One of the artists, design senior Stephanie Collins, said her project “Root Cause” addresses the lack of hair-care facilities and community for black students. Her project displays her research on the subject with a visually enticing graphic.
“It’s an evaluation of not only hair but community at UT for black students,” Collins said. “Some people want to be a part of a community, and some people just want the resources. This project is meant to address all of those students.”
Collins said her work is meant to serve others, as did design senior Alexander Kim. With his project, “Taste,” Kim combined his interests in design and public policy to create cookbooks in an effort to humanize the cultures of countries the United States is often at odds with — specifically Russia, North Korea and China.
“I began to think about how we can redesign diplomacy in a way that is non-partisan,” Kim said. “Through my research I was thinking that food has always been a great unifier. ”
Kim wants people who see his project to walk away with a better understanding of diplomacy and culture through his “cookbooks,” which are designed in the form of a diplomatic brief.

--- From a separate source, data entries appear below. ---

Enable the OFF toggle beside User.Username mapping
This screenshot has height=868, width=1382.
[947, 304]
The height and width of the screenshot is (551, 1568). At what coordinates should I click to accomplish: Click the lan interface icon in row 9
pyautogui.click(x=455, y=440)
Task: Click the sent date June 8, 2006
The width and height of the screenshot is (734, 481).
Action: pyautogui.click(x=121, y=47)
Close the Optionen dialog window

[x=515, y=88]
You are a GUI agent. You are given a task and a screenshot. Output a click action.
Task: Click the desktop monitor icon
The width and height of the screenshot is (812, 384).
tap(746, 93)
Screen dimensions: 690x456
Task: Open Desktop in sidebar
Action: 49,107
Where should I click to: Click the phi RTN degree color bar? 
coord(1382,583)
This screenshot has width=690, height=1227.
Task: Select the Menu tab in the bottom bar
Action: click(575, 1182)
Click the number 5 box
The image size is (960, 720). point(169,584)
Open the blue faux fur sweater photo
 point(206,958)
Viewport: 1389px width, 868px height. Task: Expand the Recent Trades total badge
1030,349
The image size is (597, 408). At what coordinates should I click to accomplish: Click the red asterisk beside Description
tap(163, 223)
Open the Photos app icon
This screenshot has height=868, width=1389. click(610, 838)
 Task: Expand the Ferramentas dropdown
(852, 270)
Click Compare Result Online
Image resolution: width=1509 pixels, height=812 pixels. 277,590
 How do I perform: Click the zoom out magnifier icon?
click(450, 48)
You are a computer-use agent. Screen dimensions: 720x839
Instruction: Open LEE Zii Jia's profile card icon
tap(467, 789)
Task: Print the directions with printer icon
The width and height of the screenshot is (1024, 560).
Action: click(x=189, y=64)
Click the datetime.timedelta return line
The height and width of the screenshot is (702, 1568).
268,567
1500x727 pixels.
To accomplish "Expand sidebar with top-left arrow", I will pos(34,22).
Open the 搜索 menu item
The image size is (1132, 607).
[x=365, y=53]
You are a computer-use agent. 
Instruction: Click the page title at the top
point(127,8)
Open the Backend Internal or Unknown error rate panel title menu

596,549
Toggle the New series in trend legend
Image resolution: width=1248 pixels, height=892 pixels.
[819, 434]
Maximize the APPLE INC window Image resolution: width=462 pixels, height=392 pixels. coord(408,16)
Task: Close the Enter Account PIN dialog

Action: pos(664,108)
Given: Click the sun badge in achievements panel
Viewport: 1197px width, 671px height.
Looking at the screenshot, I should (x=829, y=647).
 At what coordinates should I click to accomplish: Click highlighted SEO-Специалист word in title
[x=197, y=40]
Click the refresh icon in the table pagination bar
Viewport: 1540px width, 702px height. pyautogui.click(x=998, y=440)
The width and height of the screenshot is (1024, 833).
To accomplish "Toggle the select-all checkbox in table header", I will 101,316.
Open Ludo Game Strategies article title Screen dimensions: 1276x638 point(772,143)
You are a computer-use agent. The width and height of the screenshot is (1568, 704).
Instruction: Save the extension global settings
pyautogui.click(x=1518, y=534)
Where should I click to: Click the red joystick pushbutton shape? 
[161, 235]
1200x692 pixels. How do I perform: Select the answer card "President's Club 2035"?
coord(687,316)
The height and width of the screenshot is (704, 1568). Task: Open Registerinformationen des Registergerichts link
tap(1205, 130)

“Diplomacy shouldn’t have bias,” Kim said. “Set your predispositions aside and examine it from a blank slate. That’s what I assume diplomacy would be.”
Design senior Emily Lamontagne said that her project, “Clean Plate Club,” has a similar focus on food, serving as a loose guideline to healthy eating, and moving away from traditional strict dieting. The project consists of plates with portion sizes painted on them, suggesting well-balanced meals.
“The idea is to take dieting and eating well from the forefront of your mind and moving it to the subconscious,” Lamontagne said. “My conversation is more of an inner dialogue where you ask people to reflect on their own preconceived notions of health than trying to change the way people are doing things.”
In design senior Jessica Lin’s case, her project “Seek” attempts to generate a conversation with software. Her all-in-one web platform intends to make it easier for students to find classes they’re interested in.
“I’ve talked to so many people who thought a class would be a certain way and it turns out it wasn’t, wasting a semester,” Lin said. “(Researching) is definitely worth it sense you are going to spend a whole semester on it and thousands of dollars, might as well like it.”
Kim said he realizes in hindsight how intimidating and stressful this rewarding process was, stating that their senior exhibition was akin to writing a senior thesis.
“There was no hand holding in this process,” Kim said. “Knowing to just throw yourself into the water and just swim is something no one wants to do because it’s scary and you don’t know if you are going to drown. But I feel most of us just kept swimming and we’re just glad we made it to the coast.”